Anode Break Excitation
All of the previous calculations are completed using the equal initial membrane and resting potential values, right? What happens when we decrease the initial membrane voltage, and make it lower than the resting potential? In order to see the behavior of our model, we decrease the membrane potential to -105 mV, and repeat the analysis with the square-wave shaped stimulation current, shown in Figure 15–16.

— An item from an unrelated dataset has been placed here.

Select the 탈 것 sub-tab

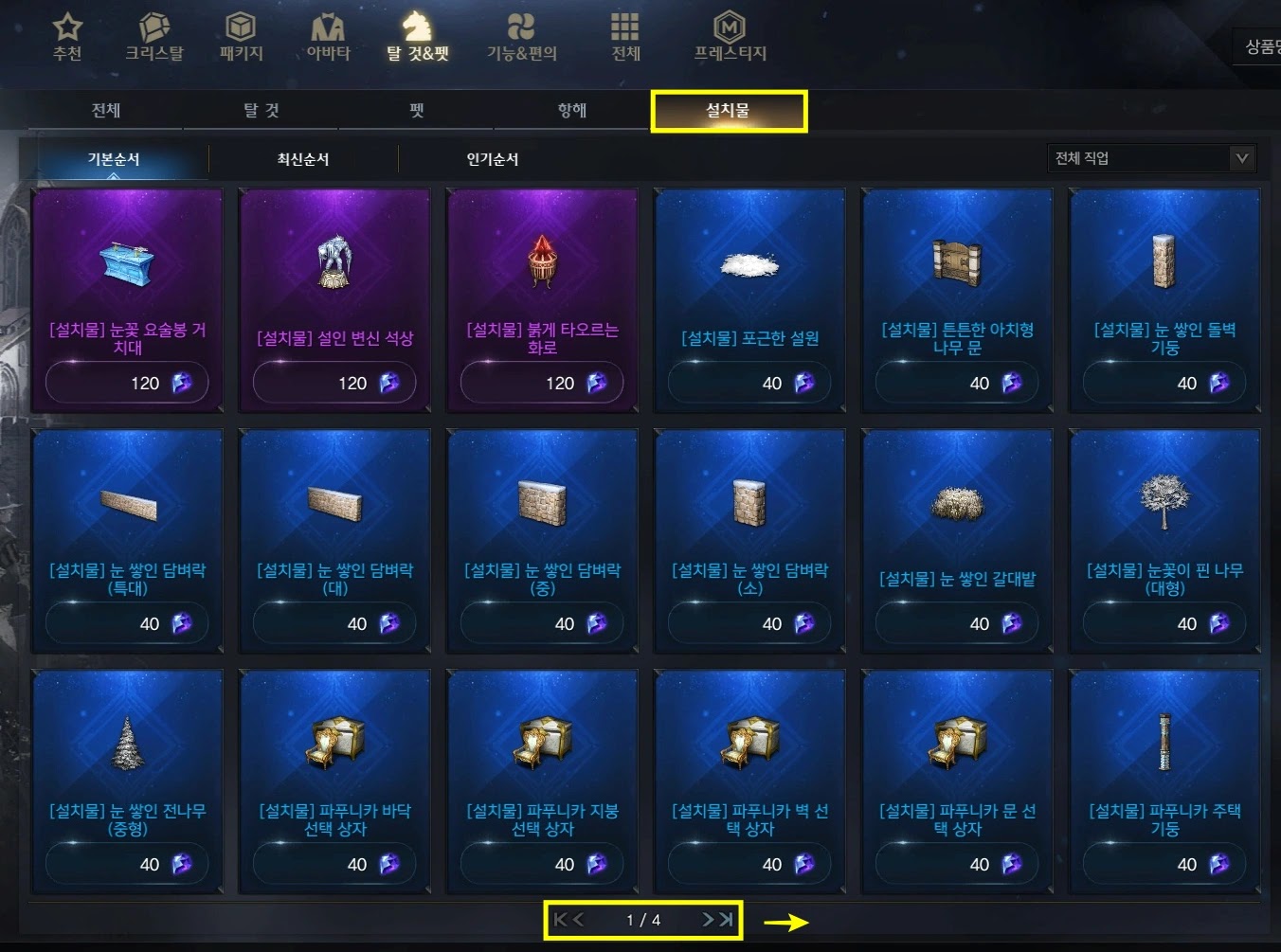(x=262, y=111)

We see something strange: the activation voltage is generated after the stimulus current is turned off! Moreover, the m gate is not activated fast, as in the previous case. In the original paper written by Hodgkin and Huxley, this process is described as follows:
The basis of the anode break excitation is that anodal polarization decreases the potassium conductance and removes inactivation of the sodium channel. These effects persist for an appreciable time so that the membrane potential reaches its resting value with a reduced outward potassium current and an increased inward sodium current. The total ionic current is therefore inward at V = 0 and the membrane undergoes a depolarization which rapidly becomes regenerative.
This process is called the anode-break excitation. The main mechanism that controls this process is the h gate. We see that the h gate starts with a value close to 0.6, which is its initial value; but then its value is increased up to 0.8 levels. After the stimulus ends, the h-gate value is started to decrease slowly. After the transmembrane voltage reach its resting state, the sodium current is larger than at rest because h gate has a larger value than its value at rest. This causes the depolarization of the membrane voltage more, then
it reaches its threshold level and creates the action potential. Besides the h gate, the value of n gate is also decreased, in other words n gate is closed during the hyperpolarizing stimulus, however the n gate is slightly faster than the h gate, the h gate is the main gate causes the anode-break excitation.

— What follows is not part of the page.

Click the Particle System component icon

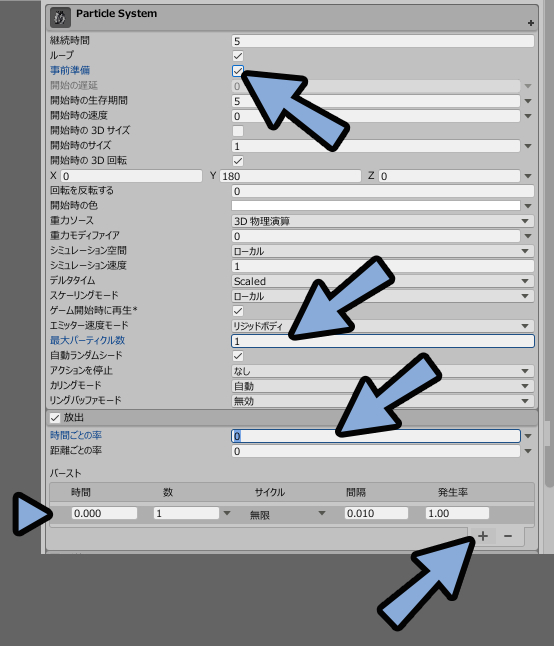[60, 18]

The Hodgkin-Huxley model remains a foundational pillar in neuroscience, offering profound insights into the electrical behavior of neurons. As we advance into an era where the integration of biological principles into technology becomes increasingly crucial, this model’s relevance extends beyond academic research into the burgeoning field of bioelectronics. Its detailed representation of ion channel dynamics makes it an invaluable tool for developing more effective neural prosthetics and brain-machine interfaces, which require precise manipulation of neural activity. Furthermore, as neuromorphic computing continues to evolve, the principles derived from the Hodgkin-Huxley model provide essential guidance for designing hardware that mimics neural processing capabilities. By bridging the gap between biological understanding and technological innovation, the Hodgkin-Huxley model not only enhances our grasp of neuronal function but also empowers the creation of advanced technologies that could transform medical treatments and computational paradigms!